◆ TRY IT
Repeat the listing exactly, line by line.

◆ DATA EXCERPTS
#####

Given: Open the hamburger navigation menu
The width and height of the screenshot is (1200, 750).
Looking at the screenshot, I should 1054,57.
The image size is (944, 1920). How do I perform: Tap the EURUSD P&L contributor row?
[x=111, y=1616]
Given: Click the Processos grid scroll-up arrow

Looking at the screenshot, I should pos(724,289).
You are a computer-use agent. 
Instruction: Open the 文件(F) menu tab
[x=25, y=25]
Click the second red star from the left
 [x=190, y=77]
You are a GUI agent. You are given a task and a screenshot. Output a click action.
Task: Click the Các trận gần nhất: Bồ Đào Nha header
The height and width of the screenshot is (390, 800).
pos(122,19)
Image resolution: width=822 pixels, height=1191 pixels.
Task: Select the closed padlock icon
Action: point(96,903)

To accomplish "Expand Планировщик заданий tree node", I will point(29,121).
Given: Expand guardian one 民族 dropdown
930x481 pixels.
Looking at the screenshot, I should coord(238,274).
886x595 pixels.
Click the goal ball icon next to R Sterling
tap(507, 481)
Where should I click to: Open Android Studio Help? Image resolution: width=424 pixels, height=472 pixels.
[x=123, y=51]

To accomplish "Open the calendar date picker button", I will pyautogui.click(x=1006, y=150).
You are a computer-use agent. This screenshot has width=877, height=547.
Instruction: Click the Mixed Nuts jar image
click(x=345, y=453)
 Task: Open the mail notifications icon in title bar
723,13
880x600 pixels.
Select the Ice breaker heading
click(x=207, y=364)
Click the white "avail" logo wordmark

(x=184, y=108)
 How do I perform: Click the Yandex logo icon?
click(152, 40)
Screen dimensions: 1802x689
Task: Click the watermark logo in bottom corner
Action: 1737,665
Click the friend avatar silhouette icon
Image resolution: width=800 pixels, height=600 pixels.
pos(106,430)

#####

◆ WRITTEN REPLY
Given: Open the hamburger navigation menu
The width and height of the screenshot is (1200, 750).
Looking at the screenshot, I should 1054,57.
The image size is (944, 1920). How do I perform: Tap the EURUSD P&L contributor row?
[x=111, y=1616]
Given: Click the Processos grid scroll-up arrow

Looking at the screenshot, I should pos(724,289).
You are a computer-use agent. 
Instruction: Open the 文件(F) menu tab
[x=25, y=25]
Click the second red star from the left
 [x=190, y=77]
You are a GUI agent. You are given a task and a screenshot. Output a click action.
Task: Click the Các trận gần nhất: Bồ Đào Nha header
The height and width of the screenshot is (390, 800).
pos(122,19)
Image resolution: width=822 pixels, height=1191 pixels.
Task: Select the closed padlock icon
Action: point(96,903)

To accomplish "Expand Планировщик заданий tree node", I will point(29,121).
Given: Expand guardian one 民族 dropdown
930x481 pixels.
Looking at the screenshot, I should coord(238,274).
886x595 pixels.
Click the goal ball icon next to R Sterling
tap(507, 481)
Where should I click to: Open Android Studio Help? Image resolution: width=424 pixels, height=472 pixels.
[x=123, y=51]

To accomplish "Open the calendar date picker button", I will pyautogui.click(x=1006, y=150).
You are a computer-use agent. This screenshot has width=877, height=547.
Instruction: Click the Mixed Nuts jar image
click(x=345, y=453)
 Task: Open the mail notifications icon in title bar
723,13
880x600 pixels.
Select the Ice breaker heading
click(x=207, y=364)
Click the white "avail" logo wordmark

(x=184, y=108)
 How do I perform: Click the Yandex logo icon?
click(152, 40)
Screen dimensions: 1802x689
Task: Click the watermark logo in bottom corner
Action: 1737,665
Click the friend avatar silhouette icon
Image resolution: width=800 pixels, height=600 pixels.
pos(106,430)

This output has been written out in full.